Write an exact copy of the entries below that leaves out all pictures.

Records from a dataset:
-- -- --

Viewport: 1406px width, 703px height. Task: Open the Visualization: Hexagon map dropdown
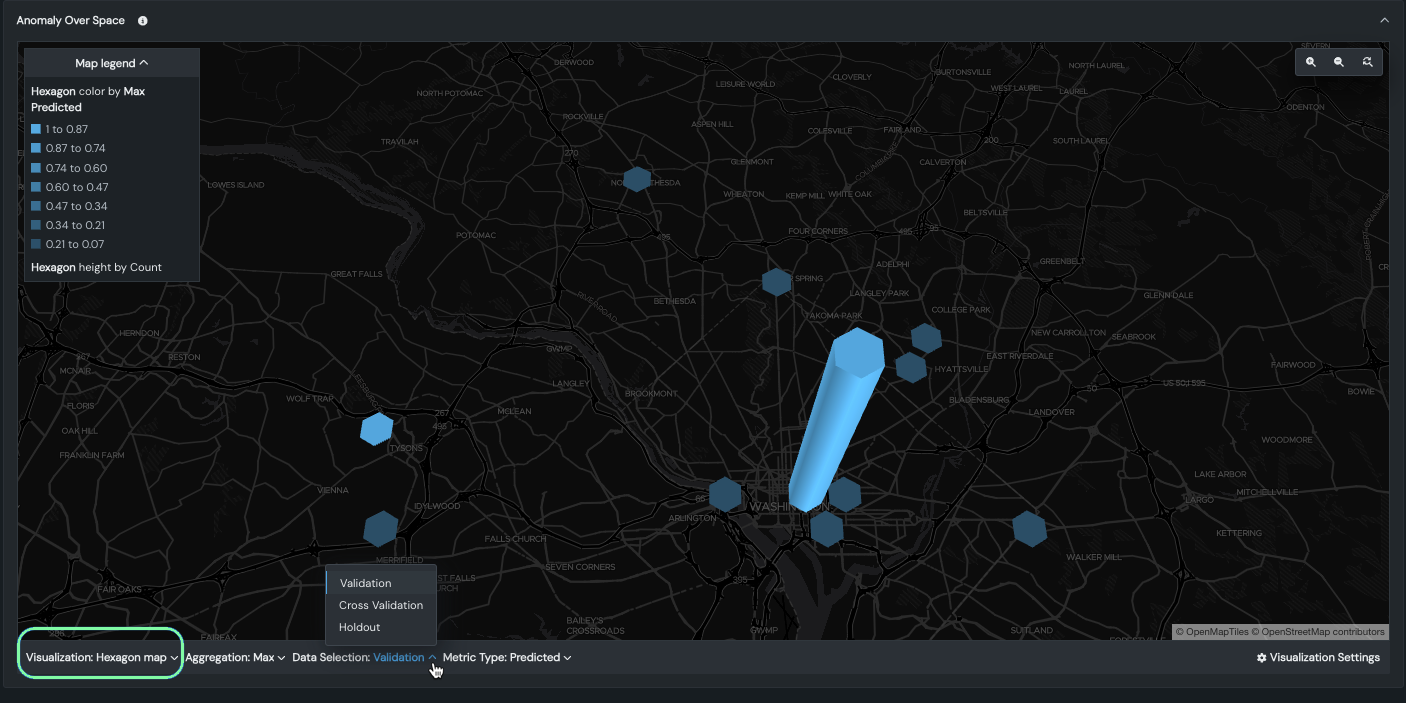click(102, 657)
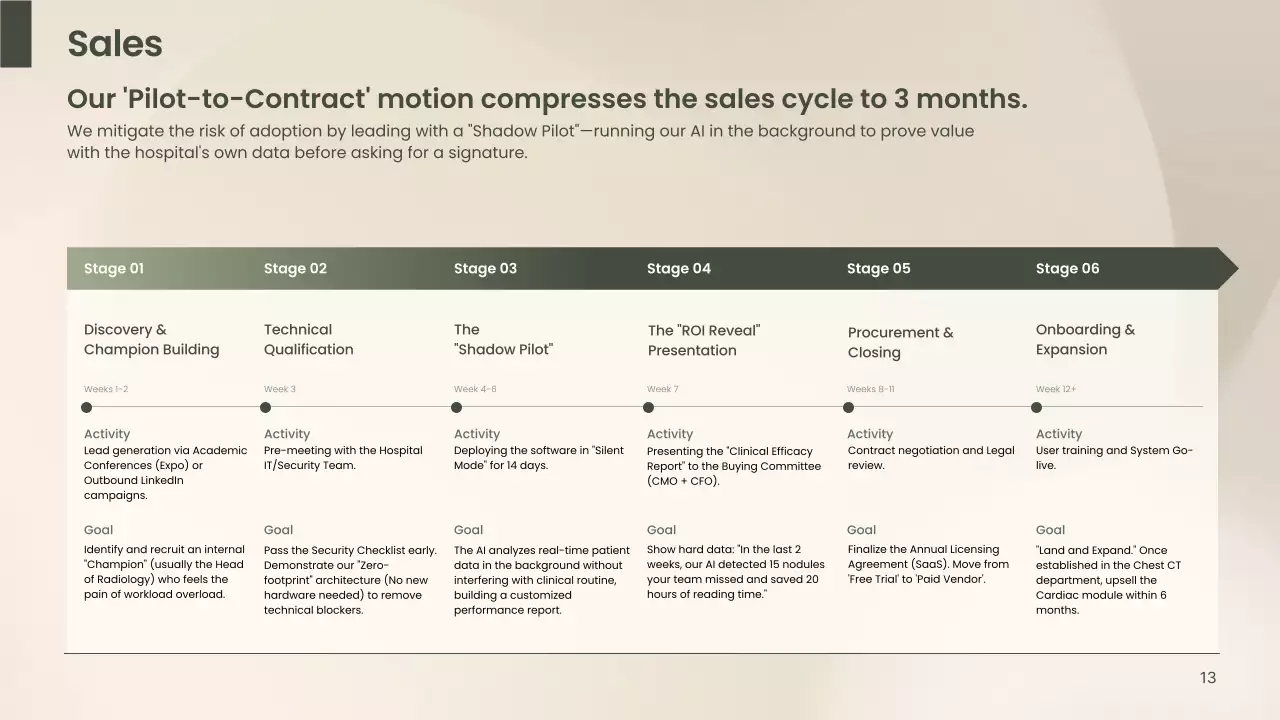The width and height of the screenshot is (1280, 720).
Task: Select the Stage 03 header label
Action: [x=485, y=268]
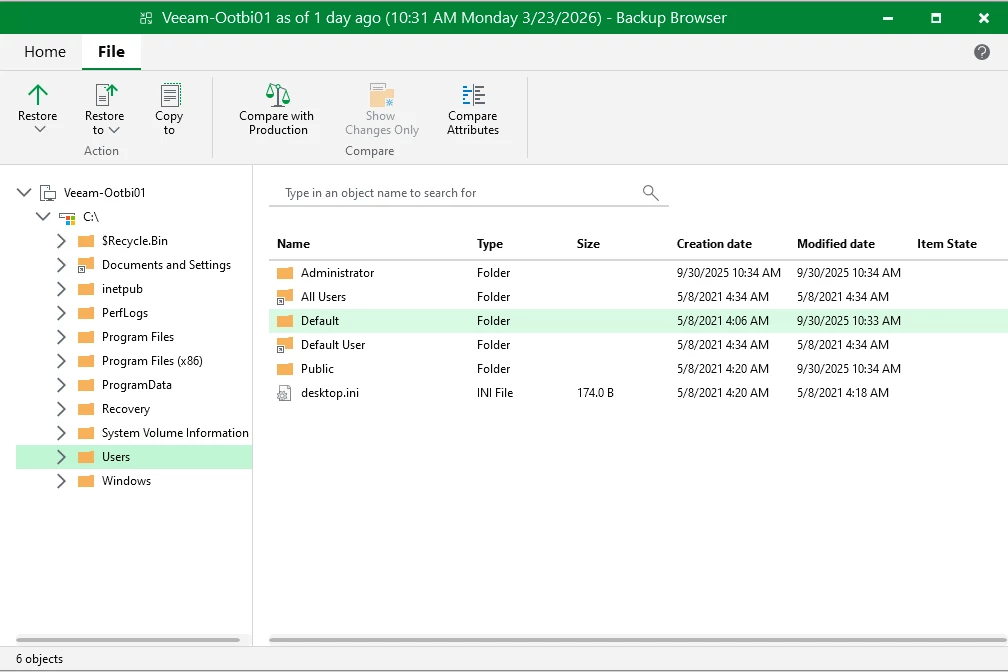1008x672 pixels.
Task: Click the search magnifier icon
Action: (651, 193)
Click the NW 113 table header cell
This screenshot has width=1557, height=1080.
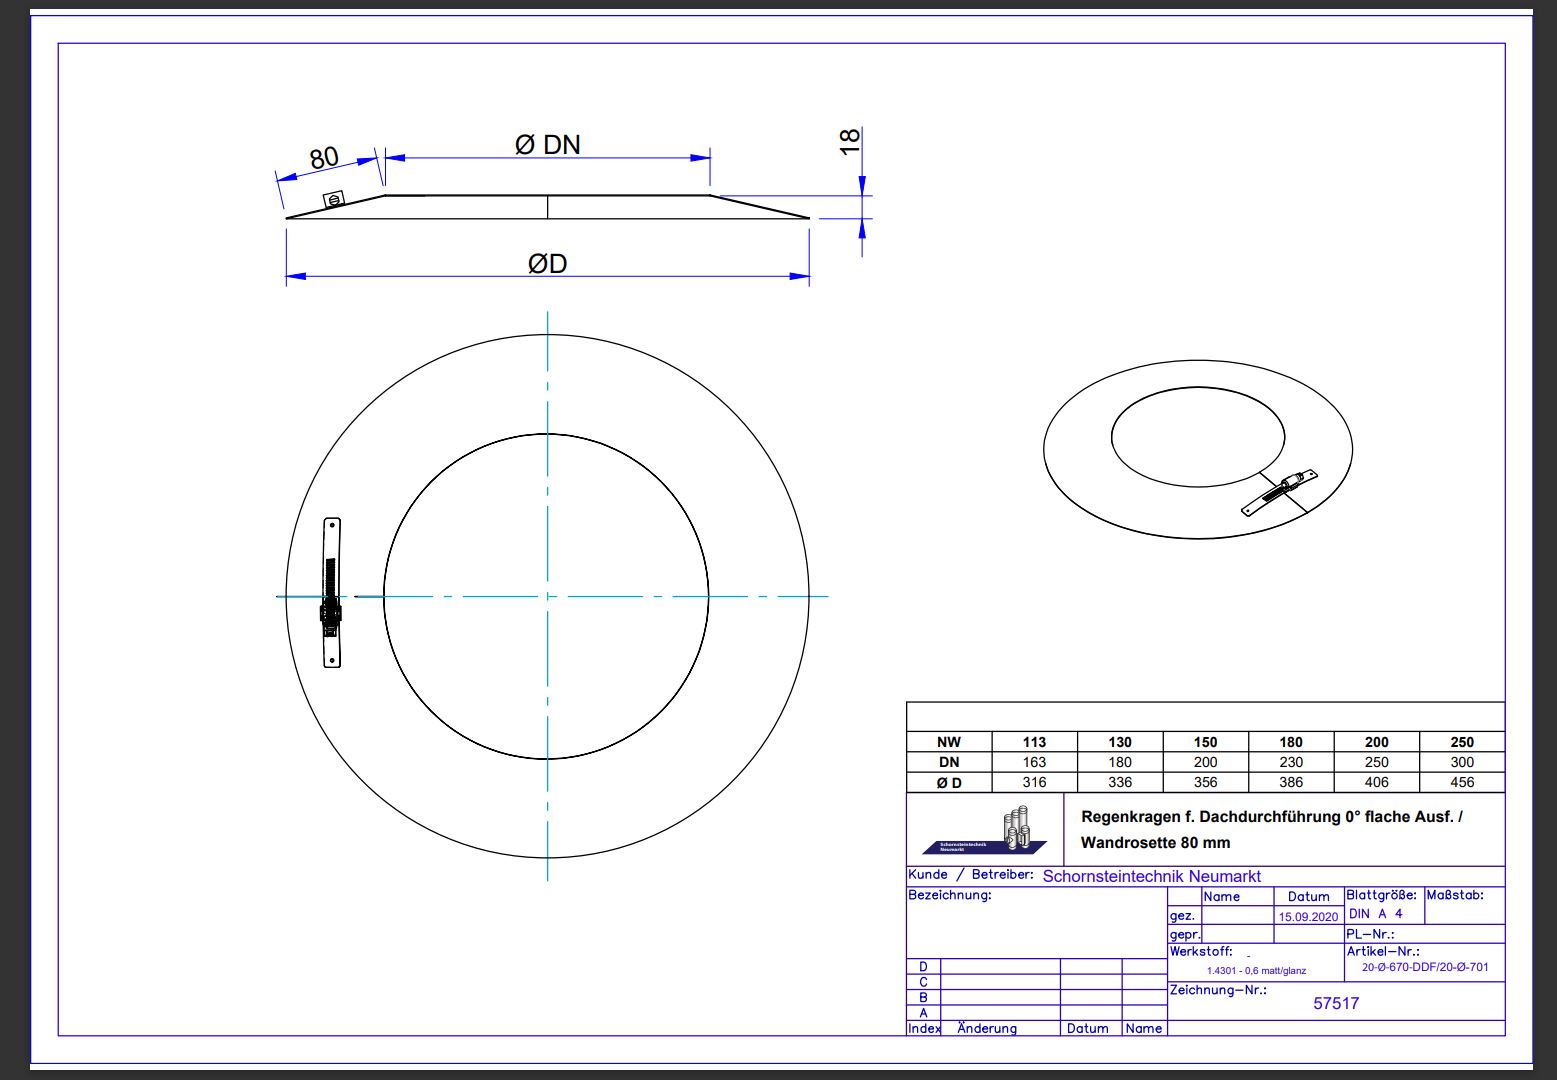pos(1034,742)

-- -- --

Answer for this exercise:
Viewport: 1406px width, 703px height. Task: Open the Visualization: Hexagon map dropdown
click(102, 657)
The width and height of the screenshot is (1280, 720).
Task: Select the Stage 03 header label
Action: [x=485, y=268]
1008x672 pixels.
Task: Click the search magnifier icon
Action: (651, 193)
Click the NW 113 table header cell
This screenshot has width=1557, height=1080.
pos(1034,742)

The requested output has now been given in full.